Since 2013, the landscape of HCV treatment has rapidly changed with the arrival of new and highly potent direct-acting antivirals (DAAs),^7,8 such as the protease inhibitor simeprevir (SIM), polymerase NS5B inhibitor, nucleoside analogue sofosbuvir (SOF), and NS5A inhibitor daclatasvir (DCV). Sustained virological response (SVR) rates reported in clinical trials with SOF-based regimens represent a substantial improvement over previous DAA regimens. Combinations of these molecules are associated with SVR rates higher than 90% in the general population and with a good safety.^5,9–13 However, in real life, in contrast with the highly controlled setting of industry clinical trials, pooled SVR rates are ~65%–80% in patients with advanced fibrosis treated with SOF.^10,14,15

Thus the aims of this study were 1) to compare the efficacy and safety of combination of SOF-based therapies in a real-life cohort, including CHC patients with advanced fibrosis and 2) most important to reassess the influence of the previously identified risk factors of cirrhosis such as male gender, age >50 years, diabetes, and Metavir score F4 due to treatment failure in an independent cohort of CHC patients not treated with interferon (IFN) in Beaujon Hospital.

Patients and methods

Study design

This was a retrospective, non-interventional, single-center, real-life cohort study carried out in CHC patients receiving SOF-based treatments in accordance with the country-specific legal and regulatory requirements. The study was conducted in accordance with the ethical guidelines of the Declaration of Helsinki revised at 2013, actual Loi Jardé n° 2012-300 du 5 mars 2012 (French legislation), and the protocol was approved by our institutional review board Comité de protection des personnes (CPP) – Ile de France V. According to the aforementioned French legislation, for an observational study (with standard practices and no additional intervention), inform consent is not required. However, patient’s confidentiality was respected according to both the French legislation and the CPP statement.

Study population

We analyzed the clinical and laboratorical data of consecutive fibrosis stage F3–F4 patients with CHC treated in our hospital between November 2013 and July 2015. Treatments including SOF+ribavirin (RBV) or DCV+SOF or SOF+SIM+RBV were initiated in these patients according to the temporary authorization for use in France between September 2013 and July 2015 at the viral hepatitis referral center, Beaujon Hospital, France. In France, the temporary authorization for use was made in May 2013 for SOF, July 2013 for DCV, and October 2013 for SIM. This temporary authorization for use was indicated in patients with advanced disease (fibrosis stage F3/F4) and extrahepatic manifestations and for whom there is no appropriate treatment or awaiting liver transplantation.

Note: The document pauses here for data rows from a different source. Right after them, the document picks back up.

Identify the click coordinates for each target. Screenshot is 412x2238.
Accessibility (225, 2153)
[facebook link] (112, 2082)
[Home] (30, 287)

All patients received an abdominal ultrasound and routine laboratory test prior to the beginning of therapy. Liver fibrosis was measured by liver biopsy or by using 2 non-invasive fibrosis tests: Fibroscan (Echosens, Paris, France) and combination of serum markers (Fibrotest). Consequently, patients with hepatocellular carcinoma (HCC), those without any advanced fibrosis, and those with a history of Child–Pugh C score, HIV infection, or other active hepatitis were excluded. All patients included in other national cohorts or studies (Cupilt and Hepater) or those who were awaiting liver transplantation were also excluded.

Treatment

The prescribed treatment was at the sole discretion of the practitioner and the treatment was available only after approval by the regulatory agency. Initially, the patients were treated individually. According to the temporary authorization for use and country requirements, patients received SOF (400 mg)+RBV (1200 mg) administered for 12 weeks or SOF (400 mg)+DCV (60 mg) for 12 weeks, or SOF (400 mg)+SIM (150 mg)±RBV (1200 mg) administered for 12 weeks.

Treatment response and safety measures

Serum HCV RNA levels were assayed centrally by COBAS TaqMan HCV test, version 2.0 (Roche Molecular Systems), with a lower limit of quantification of 50 IU/mL and a lower limit of detection of 15 IU/mL. HCV RNA levels were measured at baseline, every 4 weeks during treatment ranging from week 4 to week 12, and at weeks 4, 12, and 24 after the end of the treatment (EOT) period.

Adverse events (AEs) were collected from data source. Clinical laboratory tests and physical examinations were performed and monitored at screening, at baseline, and at scheduled visits throughout the treatment period.

Outcomes

The primary outcome was the efficacy of treatments, determined by virologic response 12 weeks after the end of treatment (SVR12).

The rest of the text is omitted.